Never Alone

Developer: Upper One Games | Released: 2014 | Genre: Platform, Puzzle

This was a cute puzzle platform game with a small Eskimo girl and a white fox. It sometimes felt like it was inspired by both ICO and Limbo. It could be played either as a true co-operation game, or single player by alternating the two characters. The latter worked well enough on its own.

The game itself was a side-scrolling puzzle platform in very convincing icy landscapes with a cold blizzard sometimes delivering gusts of wind that made it necessary to crouch down. Jumping and climbing was very easy for a while, in fact so much that it felt like it almost belonged in the facile adventure genre.

It didn’t last – it became plenty challenging.

Without spoiling too much, I was fleeing an ice bear on several occasions, a bad guy throwing fireballs, there were cooperation puzzles, even swimming through tunnels. The girl soon got hold of a bola to throw at targets – like ice to break it down or fragile wooden boards – which was also the only use of the mouse to aim her arm in the direction she wanted to hit. Everything else were keys only.

The controls felt a bit sloppy and imprecise. Luckily it was made up for by a lenient grabbing of edges when jumping towards them. As long as I was patient and noticed how the gusts of wind changed to give me a boost, it was not too bad. As soon as I changed to one character, the other one was controlled by AI. It did its job adequately for the most part, but it sometimes did need a helping hand.

While both parts could have been better, I’ve seen worse.

Cooperation puzzles often made use of their individual strengths. While the girl could throw her bola and push boxes, the fox was more agile and could cross-jump shafts. It could sometimes light up white “ghostly” platforms and drag them over to the girl. A lot of the cooperation puzzles had the fox somehow lowering or dragging a platform closer to her. Maybe while avoiding something swirling around.

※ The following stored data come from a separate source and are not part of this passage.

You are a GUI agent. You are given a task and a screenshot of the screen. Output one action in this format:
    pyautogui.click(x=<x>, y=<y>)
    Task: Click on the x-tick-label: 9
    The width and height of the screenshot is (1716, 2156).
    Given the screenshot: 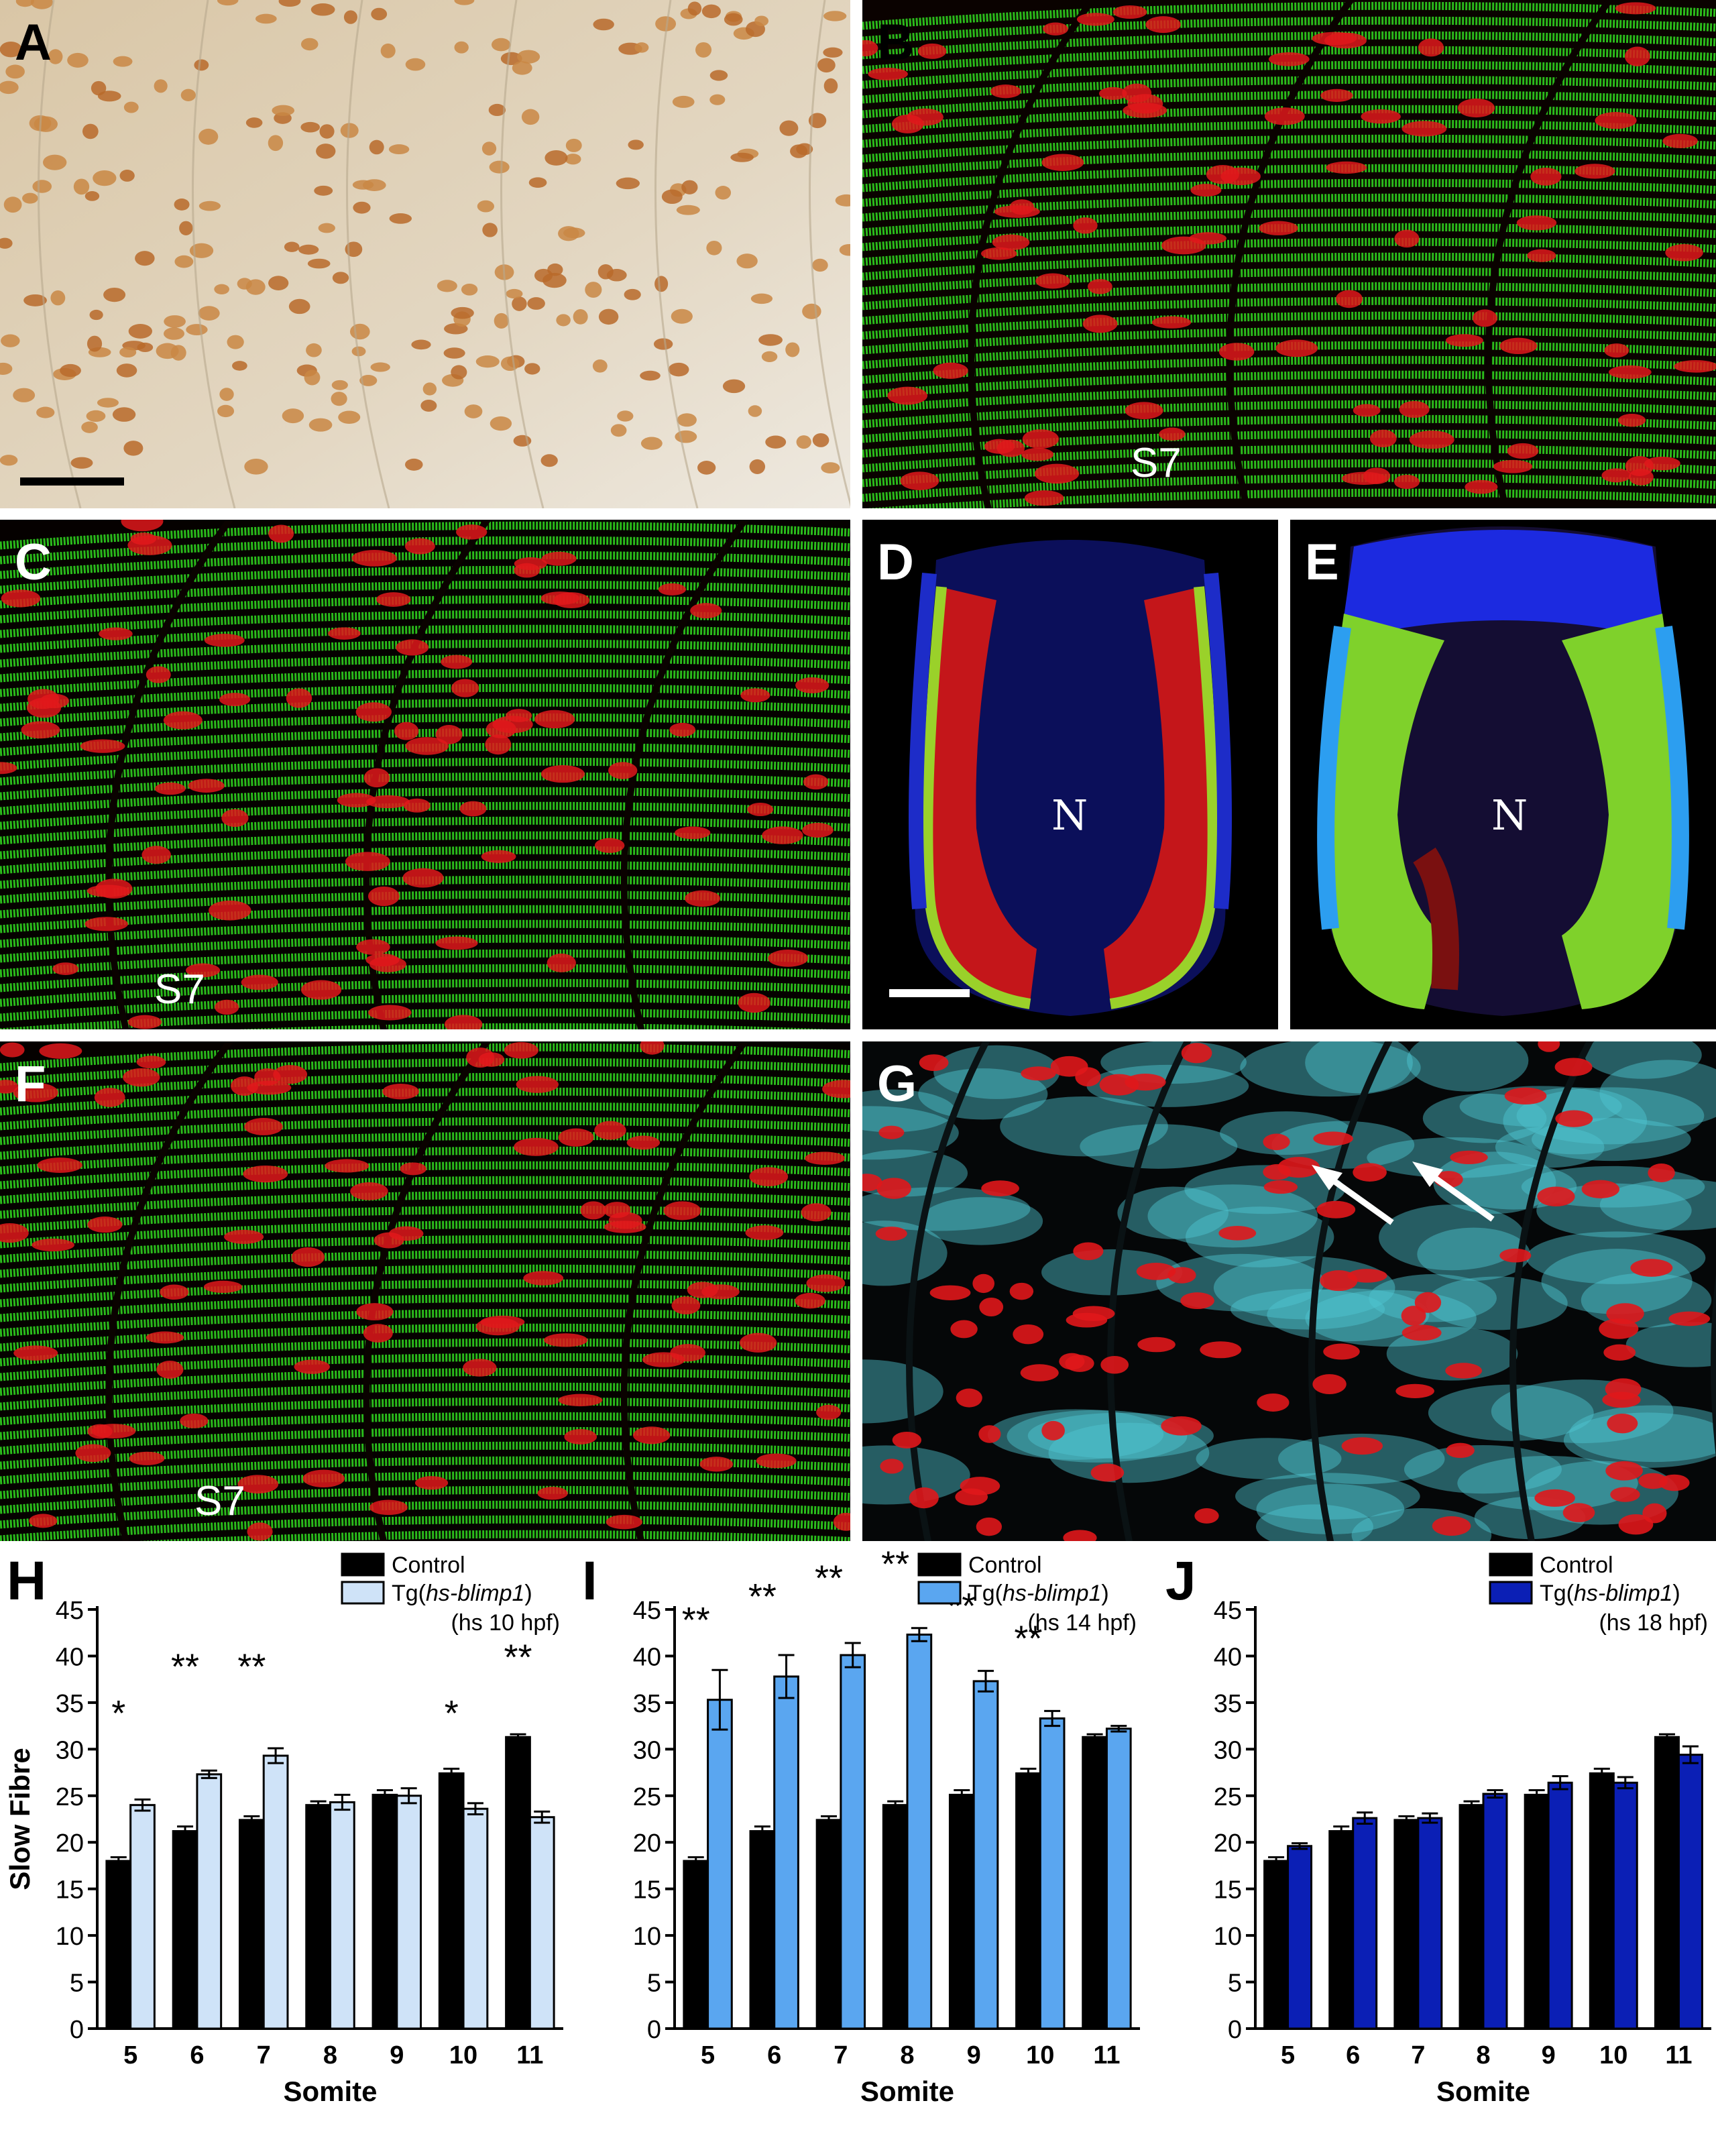 What is the action you would take?
    pyautogui.click(x=1549, y=2055)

In spite of its predominately linear design, it had a collection part too. This unlocked videos I could watch right there with a tap of a key. They lasted a few minutes each and were documentaries about their culture, beliefs, animals, and more. I didn’t watch much of this. I have a thing about keeping games and a lot of reading separated. But I liked the idea – I’m sure some gamers might find it awesome.